The unit 1 in FIG. 2 includes a rectangular parallelepiped case 11, an intake fan 12 provided on the bottom surface of the case 11, and a fluorescent lamp that is attached in the longitudinal direction of the case 11 and emits light including a wavelength in the ultraviolet region. Light source) 13, a photocatalyst sheet (photocatalyst holding member) 14 installed at a predetermined inclination so that light from the fluorescent lamp 13 is irradiated substantially vertically on the lower right side surface of the case 11, And an exhaust port 15 formed on the upper right side. The photocatalyst sheet 14 is obtained by forming a photocatalyst layer 14b containing TiO ₂ as a photocatalyst on the surface of a plate-like substrate 14a.
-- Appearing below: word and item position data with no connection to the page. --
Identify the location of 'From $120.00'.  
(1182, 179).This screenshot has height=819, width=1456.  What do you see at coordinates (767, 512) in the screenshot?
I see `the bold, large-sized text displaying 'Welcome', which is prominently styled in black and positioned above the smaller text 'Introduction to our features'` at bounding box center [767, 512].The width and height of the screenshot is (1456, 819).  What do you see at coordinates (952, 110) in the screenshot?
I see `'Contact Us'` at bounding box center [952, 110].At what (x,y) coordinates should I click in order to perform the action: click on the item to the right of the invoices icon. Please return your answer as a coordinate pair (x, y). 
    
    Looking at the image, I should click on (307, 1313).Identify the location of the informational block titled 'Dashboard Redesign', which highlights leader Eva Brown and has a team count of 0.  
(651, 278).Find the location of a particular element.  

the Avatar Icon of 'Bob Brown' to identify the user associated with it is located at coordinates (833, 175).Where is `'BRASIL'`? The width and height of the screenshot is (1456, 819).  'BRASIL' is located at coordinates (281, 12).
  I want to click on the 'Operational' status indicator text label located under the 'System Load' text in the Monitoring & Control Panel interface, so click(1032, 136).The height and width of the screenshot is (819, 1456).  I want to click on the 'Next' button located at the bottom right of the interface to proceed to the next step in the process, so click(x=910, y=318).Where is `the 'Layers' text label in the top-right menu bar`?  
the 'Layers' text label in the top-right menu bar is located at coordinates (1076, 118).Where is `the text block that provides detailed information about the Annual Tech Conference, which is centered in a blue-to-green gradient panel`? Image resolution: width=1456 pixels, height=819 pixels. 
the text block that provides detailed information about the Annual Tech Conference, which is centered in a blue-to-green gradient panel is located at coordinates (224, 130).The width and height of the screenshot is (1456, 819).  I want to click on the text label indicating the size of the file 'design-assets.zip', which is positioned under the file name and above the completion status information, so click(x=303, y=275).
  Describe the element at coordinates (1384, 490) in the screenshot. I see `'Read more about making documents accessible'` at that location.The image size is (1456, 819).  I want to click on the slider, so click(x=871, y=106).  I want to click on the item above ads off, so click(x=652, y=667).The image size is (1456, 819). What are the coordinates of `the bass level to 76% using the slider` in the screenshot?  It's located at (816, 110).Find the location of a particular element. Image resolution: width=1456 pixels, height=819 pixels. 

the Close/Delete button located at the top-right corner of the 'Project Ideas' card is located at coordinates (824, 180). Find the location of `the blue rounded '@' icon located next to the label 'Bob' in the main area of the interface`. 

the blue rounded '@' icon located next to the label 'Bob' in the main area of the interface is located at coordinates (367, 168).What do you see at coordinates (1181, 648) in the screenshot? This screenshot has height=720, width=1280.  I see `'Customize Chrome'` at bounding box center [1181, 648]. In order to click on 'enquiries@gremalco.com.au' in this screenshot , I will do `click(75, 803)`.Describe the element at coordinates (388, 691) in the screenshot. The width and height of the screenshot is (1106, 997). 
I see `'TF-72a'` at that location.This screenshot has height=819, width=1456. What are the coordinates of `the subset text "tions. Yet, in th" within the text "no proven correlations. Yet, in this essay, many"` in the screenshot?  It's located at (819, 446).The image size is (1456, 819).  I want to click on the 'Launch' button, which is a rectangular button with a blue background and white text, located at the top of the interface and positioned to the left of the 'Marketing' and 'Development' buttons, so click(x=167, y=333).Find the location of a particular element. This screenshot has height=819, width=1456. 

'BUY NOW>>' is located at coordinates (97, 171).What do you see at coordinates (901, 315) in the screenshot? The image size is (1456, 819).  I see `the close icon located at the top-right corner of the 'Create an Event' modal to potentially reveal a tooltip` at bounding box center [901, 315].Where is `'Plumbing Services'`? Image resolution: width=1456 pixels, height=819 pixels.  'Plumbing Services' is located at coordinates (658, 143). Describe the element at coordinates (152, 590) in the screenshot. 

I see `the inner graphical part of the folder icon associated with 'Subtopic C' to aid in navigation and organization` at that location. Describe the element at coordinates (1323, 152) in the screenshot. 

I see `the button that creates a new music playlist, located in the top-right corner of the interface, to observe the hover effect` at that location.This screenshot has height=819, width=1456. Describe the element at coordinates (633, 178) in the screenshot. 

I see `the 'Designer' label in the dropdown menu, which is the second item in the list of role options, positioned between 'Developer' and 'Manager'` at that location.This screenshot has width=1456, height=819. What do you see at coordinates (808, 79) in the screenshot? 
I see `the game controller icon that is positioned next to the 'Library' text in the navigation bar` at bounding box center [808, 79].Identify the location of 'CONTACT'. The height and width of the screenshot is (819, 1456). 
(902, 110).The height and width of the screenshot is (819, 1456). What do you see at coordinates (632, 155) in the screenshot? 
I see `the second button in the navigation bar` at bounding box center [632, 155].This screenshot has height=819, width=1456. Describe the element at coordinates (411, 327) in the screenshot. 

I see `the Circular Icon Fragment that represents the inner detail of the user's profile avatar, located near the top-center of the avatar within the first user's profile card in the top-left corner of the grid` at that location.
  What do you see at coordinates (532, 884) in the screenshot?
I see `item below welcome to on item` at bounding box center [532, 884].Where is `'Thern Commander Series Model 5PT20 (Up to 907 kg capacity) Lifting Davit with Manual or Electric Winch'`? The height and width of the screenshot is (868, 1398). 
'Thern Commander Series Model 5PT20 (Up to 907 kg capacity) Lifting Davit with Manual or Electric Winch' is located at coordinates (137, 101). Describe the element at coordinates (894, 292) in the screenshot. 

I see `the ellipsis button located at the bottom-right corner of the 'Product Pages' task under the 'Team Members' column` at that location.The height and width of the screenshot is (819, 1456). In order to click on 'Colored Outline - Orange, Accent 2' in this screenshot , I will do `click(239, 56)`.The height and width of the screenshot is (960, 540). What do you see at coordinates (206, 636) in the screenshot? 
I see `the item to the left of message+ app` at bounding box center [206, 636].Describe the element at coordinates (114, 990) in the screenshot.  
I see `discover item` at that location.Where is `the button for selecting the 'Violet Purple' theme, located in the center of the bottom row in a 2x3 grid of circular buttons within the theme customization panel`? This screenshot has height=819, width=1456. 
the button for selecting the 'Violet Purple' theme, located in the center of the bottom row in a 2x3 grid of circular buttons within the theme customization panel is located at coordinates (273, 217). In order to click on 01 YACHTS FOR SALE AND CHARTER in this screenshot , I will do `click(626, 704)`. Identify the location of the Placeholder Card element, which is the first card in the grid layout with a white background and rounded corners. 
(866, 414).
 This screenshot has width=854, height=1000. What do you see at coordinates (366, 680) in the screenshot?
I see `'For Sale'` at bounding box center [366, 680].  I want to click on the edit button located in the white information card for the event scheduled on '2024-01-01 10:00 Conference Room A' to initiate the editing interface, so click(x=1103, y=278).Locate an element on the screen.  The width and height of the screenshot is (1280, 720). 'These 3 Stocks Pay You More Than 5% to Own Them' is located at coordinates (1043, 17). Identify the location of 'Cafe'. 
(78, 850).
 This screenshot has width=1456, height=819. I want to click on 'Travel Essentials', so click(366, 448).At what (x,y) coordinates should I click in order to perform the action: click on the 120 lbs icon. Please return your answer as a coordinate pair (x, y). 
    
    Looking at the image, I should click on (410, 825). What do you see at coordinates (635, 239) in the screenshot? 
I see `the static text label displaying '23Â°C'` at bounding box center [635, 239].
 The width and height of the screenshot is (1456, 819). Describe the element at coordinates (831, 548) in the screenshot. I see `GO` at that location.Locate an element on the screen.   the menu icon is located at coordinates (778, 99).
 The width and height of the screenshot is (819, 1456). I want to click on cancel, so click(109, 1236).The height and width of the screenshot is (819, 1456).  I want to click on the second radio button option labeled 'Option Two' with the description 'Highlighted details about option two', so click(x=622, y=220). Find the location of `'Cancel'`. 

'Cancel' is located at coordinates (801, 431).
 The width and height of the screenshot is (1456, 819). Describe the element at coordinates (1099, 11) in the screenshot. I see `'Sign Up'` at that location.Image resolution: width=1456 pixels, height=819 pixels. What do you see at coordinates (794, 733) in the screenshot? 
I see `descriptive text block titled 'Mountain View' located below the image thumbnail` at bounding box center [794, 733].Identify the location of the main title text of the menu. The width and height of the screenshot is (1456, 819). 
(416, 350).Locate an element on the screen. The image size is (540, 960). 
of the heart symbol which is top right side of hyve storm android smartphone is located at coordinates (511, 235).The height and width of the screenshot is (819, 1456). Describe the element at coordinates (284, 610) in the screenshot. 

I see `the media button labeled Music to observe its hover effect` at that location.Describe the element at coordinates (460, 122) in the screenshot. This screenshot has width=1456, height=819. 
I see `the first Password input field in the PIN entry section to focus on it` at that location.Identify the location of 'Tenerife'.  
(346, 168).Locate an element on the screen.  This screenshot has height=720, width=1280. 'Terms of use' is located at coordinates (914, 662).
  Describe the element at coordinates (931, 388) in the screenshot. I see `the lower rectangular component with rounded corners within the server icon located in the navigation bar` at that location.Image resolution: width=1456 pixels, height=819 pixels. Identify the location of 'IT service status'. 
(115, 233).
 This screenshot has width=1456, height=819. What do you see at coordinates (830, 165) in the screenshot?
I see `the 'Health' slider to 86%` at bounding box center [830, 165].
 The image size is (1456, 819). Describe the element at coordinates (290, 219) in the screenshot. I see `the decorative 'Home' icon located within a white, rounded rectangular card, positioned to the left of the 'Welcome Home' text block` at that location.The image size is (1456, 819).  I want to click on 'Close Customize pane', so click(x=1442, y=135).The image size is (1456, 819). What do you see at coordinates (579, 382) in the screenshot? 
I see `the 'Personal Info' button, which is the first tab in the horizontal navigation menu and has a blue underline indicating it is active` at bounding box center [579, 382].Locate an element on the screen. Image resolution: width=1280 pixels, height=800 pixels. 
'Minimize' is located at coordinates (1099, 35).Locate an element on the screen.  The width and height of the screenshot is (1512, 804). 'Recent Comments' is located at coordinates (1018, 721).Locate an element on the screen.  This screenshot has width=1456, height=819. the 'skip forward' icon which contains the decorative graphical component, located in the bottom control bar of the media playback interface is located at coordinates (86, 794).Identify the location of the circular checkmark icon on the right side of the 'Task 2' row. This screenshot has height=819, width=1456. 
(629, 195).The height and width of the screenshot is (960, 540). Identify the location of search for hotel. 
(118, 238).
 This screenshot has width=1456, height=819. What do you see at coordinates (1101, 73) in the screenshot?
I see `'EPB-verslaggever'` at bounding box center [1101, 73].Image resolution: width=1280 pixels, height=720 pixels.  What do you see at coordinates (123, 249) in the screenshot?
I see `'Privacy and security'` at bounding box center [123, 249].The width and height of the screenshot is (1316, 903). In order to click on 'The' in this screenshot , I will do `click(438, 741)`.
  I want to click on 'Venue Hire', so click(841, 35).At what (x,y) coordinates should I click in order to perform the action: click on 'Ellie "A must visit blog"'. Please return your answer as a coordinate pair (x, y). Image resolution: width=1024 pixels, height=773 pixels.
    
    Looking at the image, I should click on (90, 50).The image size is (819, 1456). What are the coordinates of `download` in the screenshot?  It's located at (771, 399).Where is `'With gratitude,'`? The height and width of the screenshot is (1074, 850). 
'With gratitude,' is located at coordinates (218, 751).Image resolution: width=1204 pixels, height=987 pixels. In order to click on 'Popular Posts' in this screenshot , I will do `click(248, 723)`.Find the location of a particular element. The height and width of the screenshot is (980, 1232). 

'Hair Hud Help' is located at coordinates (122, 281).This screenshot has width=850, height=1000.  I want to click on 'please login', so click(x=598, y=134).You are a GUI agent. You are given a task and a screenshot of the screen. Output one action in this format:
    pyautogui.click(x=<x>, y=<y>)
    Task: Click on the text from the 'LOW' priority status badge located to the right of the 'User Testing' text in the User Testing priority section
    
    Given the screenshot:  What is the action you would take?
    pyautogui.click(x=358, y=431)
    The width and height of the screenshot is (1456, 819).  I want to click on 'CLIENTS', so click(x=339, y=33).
When the photocatalyst sheet 14 is irradiated with ultraviolet light from the fluorescent lamp 13, the photocatalyst is excited, and ozone contacting the photocatalyst sheet 14 is decomposed by the following chemical reaction formula (1). At this time, moisture in the air in contact with the photocatalyst sheet 14 is also decomposed by the following chemical reaction formula (2).
2O ₃ + H ₂ O → OH + 2O ₂ + HO ₂ .--- (1)
_{H 2 O → · OH + H} · ---------- (2)

  And “.OH” (hereinafter referred to as “OH radical”) generated by the decomposition of ozone and moisture has a strong oxidizing action, and reacts with TVOC to decompose it. In particular, the OH radical causes a reaction to open the benzene ring.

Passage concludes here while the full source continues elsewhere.